BABA BOSQUE
Dün , Spor servislerine gelen iki flaş haber vardı. Birincisi, Fenerbahçe'nin , Brezilya milli takımının orta saha oyuncusu Alex’ i transfer etmesi, diğeri de Besiktaş'ın Real Madrid’in eski teknik direktörü Vicente Del Bosque'u alması idi. Fenerbahçe Alexi almak için iki senedir uğraşıyordu. Dolayısı ile Fenerbahçe'ye, uc yıl için on milyon doların üzerinde bir paraya mal olan Alex'in transferi ile ilgili haber yazın bekleniyordu. Haber borsaya bildirildiğinde, Fenerium mağazaları daha önceden yaptırdıkları Alexş yazılı formaları yetmiş milyon TL den satışa sunmaya hazırlanıyorlar bile.

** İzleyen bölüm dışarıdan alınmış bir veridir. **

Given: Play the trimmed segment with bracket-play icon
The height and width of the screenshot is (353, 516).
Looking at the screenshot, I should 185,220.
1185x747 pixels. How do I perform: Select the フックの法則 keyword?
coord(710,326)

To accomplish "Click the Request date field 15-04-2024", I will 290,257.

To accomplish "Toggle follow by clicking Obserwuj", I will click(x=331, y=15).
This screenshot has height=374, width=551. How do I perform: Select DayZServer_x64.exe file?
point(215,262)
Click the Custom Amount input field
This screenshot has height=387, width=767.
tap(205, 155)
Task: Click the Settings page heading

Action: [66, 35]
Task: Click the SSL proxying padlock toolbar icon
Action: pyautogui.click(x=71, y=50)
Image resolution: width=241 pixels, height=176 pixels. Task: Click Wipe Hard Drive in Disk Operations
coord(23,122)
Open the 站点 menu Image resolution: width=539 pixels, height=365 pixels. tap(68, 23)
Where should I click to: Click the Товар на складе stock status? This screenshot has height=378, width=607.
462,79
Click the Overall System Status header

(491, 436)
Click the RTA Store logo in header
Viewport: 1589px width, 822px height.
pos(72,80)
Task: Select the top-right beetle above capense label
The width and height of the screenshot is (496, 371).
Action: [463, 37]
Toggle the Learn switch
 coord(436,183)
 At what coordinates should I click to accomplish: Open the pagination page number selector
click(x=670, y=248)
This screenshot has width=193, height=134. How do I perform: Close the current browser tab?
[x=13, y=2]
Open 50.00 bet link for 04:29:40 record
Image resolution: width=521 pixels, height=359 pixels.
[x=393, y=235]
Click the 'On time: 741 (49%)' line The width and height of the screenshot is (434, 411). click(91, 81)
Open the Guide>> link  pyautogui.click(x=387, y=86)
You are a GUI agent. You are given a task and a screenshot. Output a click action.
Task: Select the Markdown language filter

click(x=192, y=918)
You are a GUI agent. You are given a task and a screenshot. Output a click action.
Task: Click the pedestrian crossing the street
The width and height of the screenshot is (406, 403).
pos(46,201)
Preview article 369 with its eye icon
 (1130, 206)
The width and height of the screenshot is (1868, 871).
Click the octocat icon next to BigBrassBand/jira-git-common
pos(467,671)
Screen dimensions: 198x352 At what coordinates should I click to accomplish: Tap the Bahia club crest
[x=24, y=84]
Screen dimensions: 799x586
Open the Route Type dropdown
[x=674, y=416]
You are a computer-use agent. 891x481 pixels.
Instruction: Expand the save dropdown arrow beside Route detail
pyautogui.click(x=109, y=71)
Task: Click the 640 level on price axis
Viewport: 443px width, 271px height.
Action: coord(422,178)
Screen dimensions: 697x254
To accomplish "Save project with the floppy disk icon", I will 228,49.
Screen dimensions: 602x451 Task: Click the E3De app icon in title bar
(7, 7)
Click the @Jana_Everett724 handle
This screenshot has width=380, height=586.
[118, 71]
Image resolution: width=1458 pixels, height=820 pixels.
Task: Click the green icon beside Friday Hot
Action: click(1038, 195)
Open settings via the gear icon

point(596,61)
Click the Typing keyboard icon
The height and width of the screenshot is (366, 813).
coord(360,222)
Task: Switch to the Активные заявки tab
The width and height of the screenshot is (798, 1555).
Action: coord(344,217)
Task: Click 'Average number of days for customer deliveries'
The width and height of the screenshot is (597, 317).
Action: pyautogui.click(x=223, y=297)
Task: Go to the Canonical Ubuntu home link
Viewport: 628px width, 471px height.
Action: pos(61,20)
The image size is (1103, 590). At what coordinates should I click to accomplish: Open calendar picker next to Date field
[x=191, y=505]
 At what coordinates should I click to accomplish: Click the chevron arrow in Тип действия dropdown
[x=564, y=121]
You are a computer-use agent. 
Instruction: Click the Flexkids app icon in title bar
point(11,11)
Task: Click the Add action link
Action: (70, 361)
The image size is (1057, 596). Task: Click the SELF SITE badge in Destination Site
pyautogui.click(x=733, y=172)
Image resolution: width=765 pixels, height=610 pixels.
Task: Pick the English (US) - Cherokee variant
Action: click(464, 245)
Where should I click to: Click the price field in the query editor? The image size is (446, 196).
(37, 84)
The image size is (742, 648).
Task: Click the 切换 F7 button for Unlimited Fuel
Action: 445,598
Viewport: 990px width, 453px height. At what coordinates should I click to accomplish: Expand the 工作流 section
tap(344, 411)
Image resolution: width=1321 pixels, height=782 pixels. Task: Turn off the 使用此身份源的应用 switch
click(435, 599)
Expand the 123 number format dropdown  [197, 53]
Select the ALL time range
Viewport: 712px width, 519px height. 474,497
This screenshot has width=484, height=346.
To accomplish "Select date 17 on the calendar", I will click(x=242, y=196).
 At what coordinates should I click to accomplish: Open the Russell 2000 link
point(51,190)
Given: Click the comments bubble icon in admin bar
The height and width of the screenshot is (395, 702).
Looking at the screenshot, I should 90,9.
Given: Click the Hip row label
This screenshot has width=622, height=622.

Öte yandan , Herkes Beşiktaş'ın Lucescu’dan boşalan yere Macaristan Milli takımını çalıştıran, Almanların meşhur topçusu ve genç antrenör Matheus'u getireceğine muhakkak nazari ile bakıyorlardı. Ama , Besiktaş'ın yeni yöneticileri son anda rota değiştirerek bombayı patlatıyor; Beşiktaş'ın yeni Teknik Direktörü Real Madrid’in çalıştırıcısı Del Bosque olacaktı. Kimdi bu Del Bosque? Vicente Del Bosque, 1950 doğumlu babacan bir İspanyol. Resimlerine bakarsanız kendinizi bir futbol antrenörü nden çok, sevimli bir amca yada genç bir dedeye benzetebilirsiniz. İri yarı, toromanca, alın hizası iyice dökülmüş , kulak kısımları kırlaşmış, muntazam taranmamış dağınık saçlar. Birde kocaman siyah bıyıklar. Hani eski Turk filmlerinden benzetmek gerekirse, siz deyin Erol Tas, ben diyeyim Hüseyin Baradan. Adamın karnesi güzel ama. Çocukluğunda Real Madrid'in alt yapısında başlamış ve pek de takım değiştirmemiş. Defalarca milli olmuş ve futbolcu olarak bir dolu İspanya ligi şampiyonluğu ve Şampiyon Kulüpler şampiyonluğu yaşamış. Sonrada dört beş yıl once Real Madrid’e Teknik Direktor olmuş. İki sene içerisinde iki lig şampiyonluğu, İki şampiyon Kulüpler Turnuvası şampiyonluğu, birde Japonya'da kazanılan kıtalararası şampiyonluk. Ama kulüp başkanı kendisini pek tutmamış. Real Madrid her zaman olduğu gibi dünyanın en büyük yıldızlarını çatısı altında barındıran bir kulüp.”Raul'ler, Zindan'lar, Beckham'lar oldukça biz zaten şampiyon oluruz” diye düşünüp Del Bosque yol vermis başkan. Tabii sonuç meydanda, yeni gelen antrenör bu yıldızlar topluluğunu hiçbir zaman toparlayamadı ve Real Madrid bu yıl tarihinde en kötü senesinde yaşadı. Del Bosque geri çağırdılar, ama o Real Madrid ve Parma'nın tekliflerini eliyle iterek soluğu İstanbul'da aldı.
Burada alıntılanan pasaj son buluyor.